The most qualified is @Seattle_Aquarist , I am sure he could help. 
How often and how much are you dosing? Any water changes? Have the water source parameters changed since you had good growth?


----------



## domnatr6 (Apr 6, 2018)

So PPS PRO is a daily dose of Macro and Micros. Details here: Our PPS-Pro Fertilizer Pack ? Just Mix & Dose ? Planted Tank Blog

So I'm dosing based on the attached instructions. Macros 1Ml per gal (5.5 in the 55 gal) and Micros 11 drops. Thanks for the help and let me know if I need to clarify anything.

Edit: Sorry early morning and reread your post. So I'm doing water changes at about 50-70% every two weeks. Water parameters have not changed. Standard central Texas liquid rock water out of a limestone aquifer.


----------



## Edward (Apr 11, 2005)

Tap:
GH ?
KH ?

Aquarium:
pH ?
CO2 24/7 ?


----------



## PlantedRich (Jul 21, 2010)

Since you are so close, I suspect the tap has lots of GH/KH and plenty of calcium. Not using softened water, I assume? I'm in the north end of Austin and we get plenty of those items, right? 
I would agree that I would look at nutrients as a problem but I might also ask about the planting. I find my Java does best when not actually planted but stuck to things like rock or wood where it then often does crawl/sprawl out across the sub. Any chance it is simply too deep? 
This is a large group of diagrams of various deficiencies which i often use to sort through these things> Maybe one to sort through for the things you are seeing?
https://www.google.com/search?q=aqu...hUE04MKHWesDrsQ9QEIZzAH#imgrc=Vn4aQwqnj0DI2M:


----------



## domnatr6 (Apr 6, 2018)

So I'll have to give you a specific GH/KH measurement later. As the last post stated, central Texas has pretty hard water so the GH and KH are always sky high. PH is also naturally hight near 8. 

For the CO2 it's turned off with the lights.

The water is not softened. The ferns are not in the substrate and are attached to driftwood.

Looking at those charts it sure does look like iron deficiency. Should I up the iron dose/micros or should I dose straight Seachem iron? I do have an iron test kit I can measure the levels with if needed.


----------



## Edward (Apr 11, 2005)

Good, if there is some surface movement or aeration then I would leave CO2 24/7 on, the rate of ~1 bps is perfect. The reason is to have pH lower than the tap’s 8 for the micros to be more and longer available to plants. 

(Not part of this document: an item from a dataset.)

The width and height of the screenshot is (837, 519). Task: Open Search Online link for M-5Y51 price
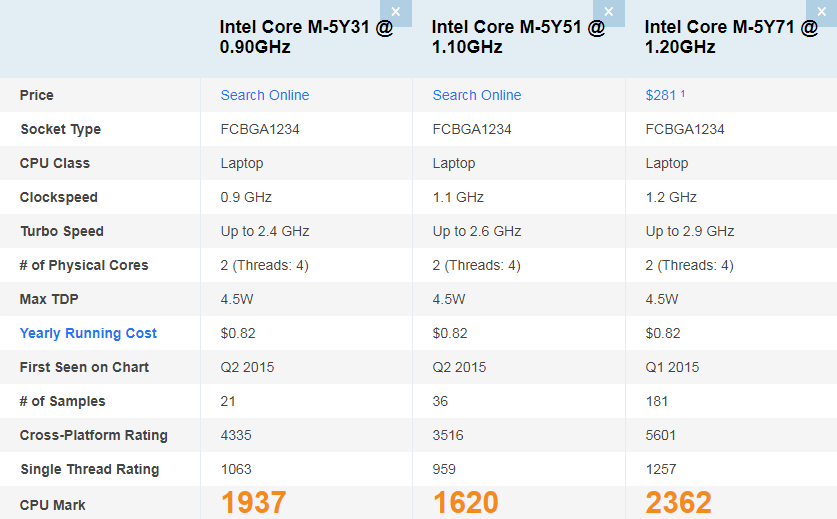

Change the solution #2 micros dosing from 11 drops to 5 ml, both solutions the same quantity. This will add 0.1 ppm Fe daily. I wouldn’t dose extra Fe product because that would create other trace element deficiencies, the ratios are important. 

It appears you have lots of Ca but maybe not Mg. The solution #1 macros Mg addition is probably not enough in terms of Ca : Mg ratio. I would start dosing the new micros now and see what happens in two weeks’ time or so. Please let us know how it goes, thanks.


----------



## PlantedRich (Jul 21, 2010)

domnatr6 said:


> So I'll have to give you a specific GH/KH measurement later. As the last post stated, central Texas has pretty hard water so the GH and KH are always sky high. PH is also naturally hight near 8.
> 
> For the CO2 it's turned off with the lights.
> 
> ...


One way to know that a guy has hard water? It's almost impossible to take a picture without some type of deposit on the glass. I've almost given up on clearing them and now just call them "lace decorations"! 
>

On the lack of iron question, it can be thatit is not just a lack of iron but that the iron may be there but due to the other things in the water, the plant may not be able to take in and use the iron. Just any number of things to mess with our minds and I am not the chemical guy to begin to explain it. Just something that I am aware of as I work through adding or changing the ferts. I like to use dry ferts as it does let me add a specific item cheaply without throwing 2-3 others in at the same time.


----------



## domnatr6 (Apr 6, 2018)

Excellent information here! Starting tomorrow 4/9/18 I'll up the Micros to 5ml and will follow up in two weeks.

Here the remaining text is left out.